_INPUT RECORDS_
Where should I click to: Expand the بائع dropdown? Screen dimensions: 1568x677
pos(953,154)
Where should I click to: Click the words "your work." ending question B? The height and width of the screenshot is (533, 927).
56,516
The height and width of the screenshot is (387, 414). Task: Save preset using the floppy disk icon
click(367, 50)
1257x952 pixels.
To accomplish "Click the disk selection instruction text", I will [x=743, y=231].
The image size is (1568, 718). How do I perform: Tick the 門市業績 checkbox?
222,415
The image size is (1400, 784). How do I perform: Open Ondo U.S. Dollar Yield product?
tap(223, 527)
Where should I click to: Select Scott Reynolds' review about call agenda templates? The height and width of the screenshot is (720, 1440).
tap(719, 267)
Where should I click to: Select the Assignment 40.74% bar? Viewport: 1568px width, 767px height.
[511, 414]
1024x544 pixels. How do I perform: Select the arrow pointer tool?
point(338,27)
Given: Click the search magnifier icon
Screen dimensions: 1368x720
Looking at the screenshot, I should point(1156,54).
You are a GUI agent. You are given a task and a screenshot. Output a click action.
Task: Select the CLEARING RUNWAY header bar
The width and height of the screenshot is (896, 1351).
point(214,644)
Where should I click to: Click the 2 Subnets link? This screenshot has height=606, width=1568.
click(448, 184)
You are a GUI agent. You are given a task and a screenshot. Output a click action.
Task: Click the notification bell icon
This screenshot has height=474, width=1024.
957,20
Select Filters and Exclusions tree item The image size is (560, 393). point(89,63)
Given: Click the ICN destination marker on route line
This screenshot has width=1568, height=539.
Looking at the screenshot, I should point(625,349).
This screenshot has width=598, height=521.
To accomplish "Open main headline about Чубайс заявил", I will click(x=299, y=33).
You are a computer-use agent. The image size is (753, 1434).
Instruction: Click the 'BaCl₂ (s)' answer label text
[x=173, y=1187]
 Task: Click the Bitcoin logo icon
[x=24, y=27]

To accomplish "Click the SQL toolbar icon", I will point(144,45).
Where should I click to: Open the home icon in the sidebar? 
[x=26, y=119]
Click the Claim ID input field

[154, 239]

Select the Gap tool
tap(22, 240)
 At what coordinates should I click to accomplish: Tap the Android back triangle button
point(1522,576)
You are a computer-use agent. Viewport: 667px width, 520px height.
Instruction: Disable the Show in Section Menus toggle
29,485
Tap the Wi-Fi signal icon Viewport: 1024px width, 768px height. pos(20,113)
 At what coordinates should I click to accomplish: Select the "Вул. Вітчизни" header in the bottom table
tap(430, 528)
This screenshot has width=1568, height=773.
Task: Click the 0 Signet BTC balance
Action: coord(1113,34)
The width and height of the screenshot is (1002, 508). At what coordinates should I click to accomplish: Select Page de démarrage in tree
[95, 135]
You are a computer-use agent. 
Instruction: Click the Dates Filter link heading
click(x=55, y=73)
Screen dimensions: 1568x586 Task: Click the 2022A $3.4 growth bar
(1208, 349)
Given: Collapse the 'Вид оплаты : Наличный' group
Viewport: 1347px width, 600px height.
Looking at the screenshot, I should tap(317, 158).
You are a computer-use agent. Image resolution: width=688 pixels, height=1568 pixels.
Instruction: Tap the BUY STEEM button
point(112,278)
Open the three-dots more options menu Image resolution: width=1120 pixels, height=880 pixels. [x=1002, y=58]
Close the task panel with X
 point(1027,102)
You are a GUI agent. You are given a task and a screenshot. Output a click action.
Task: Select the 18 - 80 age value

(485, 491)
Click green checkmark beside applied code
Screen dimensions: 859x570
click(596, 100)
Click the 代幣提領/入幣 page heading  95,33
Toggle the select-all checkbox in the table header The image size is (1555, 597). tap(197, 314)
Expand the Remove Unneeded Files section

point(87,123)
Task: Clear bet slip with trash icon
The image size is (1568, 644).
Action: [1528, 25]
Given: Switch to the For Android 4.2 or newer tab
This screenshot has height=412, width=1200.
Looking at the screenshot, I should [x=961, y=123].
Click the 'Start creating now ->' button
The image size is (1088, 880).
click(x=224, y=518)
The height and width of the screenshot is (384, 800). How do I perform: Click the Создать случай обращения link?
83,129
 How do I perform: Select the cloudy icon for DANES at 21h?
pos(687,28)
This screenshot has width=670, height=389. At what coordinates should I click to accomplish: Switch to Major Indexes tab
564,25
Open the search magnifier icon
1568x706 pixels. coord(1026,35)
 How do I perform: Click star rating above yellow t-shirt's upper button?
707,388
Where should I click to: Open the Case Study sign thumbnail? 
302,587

_EXERCISE DESCRIPTION_
Each record above should be set down again in its exact wording.

_REPLY TO THE TASK_
Where should I click to: Expand the بائع dropdown? Screen dimensions: 1568x677
pos(953,154)
Where should I click to: Click the words "your work." ending question B? The height and width of the screenshot is (533, 927).
56,516
The height and width of the screenshot is (387, 414). Task: Save preset using the floppy disk icon
click(367, 50)
1257x952 pixels.
To accomplish "Click the disk selection instruction text", I will [x=743, y=231].
The image size is (1568, 718). How do I perform: Tick the 門市業績 checkbox?
222,415
The image size is (1400, 784). How do I perform: Open Ondo U.S. Dollar Yield product?
tap(223, 527)
Where should I click to: Select Scott Reynolds' review about call agenda templates? The height and width of the screenshot is (720, 1440).
tap(719, 267)
Where should I click to: Select the Assignment 40.74% bar? Viewport: 1568px width, 767px height.
[511, 414]
1024x544 pixels. How do I perform: Select the arrow pointer tool?
point(338,27)
Given: Click the search magnifier icon
Screen dimensions: 1368x720
Looking at the screenshot, I should point(1156,54).
You are a GUI agent. You are given a task and a screenshot. Output a click action.
Task: Select the CLEARING RUNWAY header bar
The width and height of the screenshot is (896, 1351).
point(214,644)
Where should I click to: Click the 2 Subnets link? This screenshot has height=606, width=1568.
click(448, 184)
You are a GUI agent. You are given a task and a screenshot. Output a click action.
Task: Click the notification bell icon
This screenshot has height=474, width=1024.
957,20
Select Filters and Exclusions tree item The image size is (560, 393). point(89,63)
Given: Click the ICN destination marker on route line
This screenshot has width=1568, height=539.
Looking at the screenshot, I should point(625,349).
This screenshot has width=598, height=521.
To accomplish "Open main headline about Чубайс заявил", I will click(x=299, y=33).
You are a computer-use agent. The image size is (753, 1434).
Instruction: Click the 'BaCl₂ (s)' answer label text
[x=173, y=1187]
 Task: Click the Bitcoin logo icon
[x=24, y=27]

To accomplish "Click the SQL toolbar icon", I will point(144,45).
Where should I click to: Open the home icon in the sidebar? 
[x=26, y=119]
Click the Claim ID input field

[154, 239]

Select the Gap tool
tap(22, 240)
 At what coordinates should I click to accomplish: Tap the Android back triangle button
point(1522,576)
You are a computer-use agent. Viewport: 667px width, 520px height.
Instruction: Disable the Show in Section Menus toggle
29,485
Tap the Wi-Fi signal icon Viewport: 1024px width, 768px height. pos(20,113)
 At what coordinates should I click to accomplish: Select the "Вул. Вітчизни" header in the bottom table
tap(430, 528)
This screenshot has width=1568, height=773.
Task: Click the 0 Signet BTC balance
Action: coord(1113,34)
The width and height of the screenshot is (1002, 508). At what coordinates should I click to accomplish: Select Page de démarrage in tree
[95, 135]
You are a computer-use agent. 
Instruction: Click the Dates Filter link heading
click(x=55, y=73)
Screen dimensions: 1568x586 Task: Click the 2022A $3.4 growth bar
(1208, 349)
Given: Collapse the 'Вид оплаты : Наличный' group
Viewport: 1347px width, 600px height.
Looking at the screenshot, I should tap(317, 158).
You are a computer-use agent. Image resolution: width=688 pixels, height=1568 pixels.
Instruction: Tap the BUY STEEM button
point(112,278)
Open the three-dots more options menu Image resolution: width=1120 pixels, height=880 pixels. [x=1002, y=58]
Close the task panel with X
 point(1027,102)
You are a GUI agent. You are given a task and a screenshot. Output a click action.
Task: Select the 18 - 80 age value

(485, 491)
Click green checkmark beside applied code
Screen dimensions: 859x570
click(596, 100)
Click the 代幣提領/入幣 page heading  95,33
Toggle the select-all checkbox in the table header The image size is (1555, 597). tap(197, 314)
Expand the Remove Unneeded Files section

point(87,123)
Task: Clear bet slip with trash icon
The image size is (1568, 644).
Action: [1528, 25]
Given: Switch to the For Android 4.2 or newer tab
This screenshot has height=412, width=1200.
Looking at the screenshot, I should [x=961, y=123].
Click the 'Start creating now ->' button
The image size is (1088, 880).
click(x=224, y=518)
The height and width of the screenshot is (384, 800). How do I perform: Click the Создать случай обращения link?
83,129
 How do I perform: Select the cloudy icon for DANES at 21h?
pos(687,28)
This screenshot has width=670, height=389. At what coordinates should I click to accomplish: Switch to Major Indexes tab
564,25
Open the search magnifier icon
1568x706 pixels. coord(1026,35)
 How do I perform: Click star rating above yellow t-shirt's upper button?
707,388
Where should I click to: Open the Case Study sign thumbnail? 
302,587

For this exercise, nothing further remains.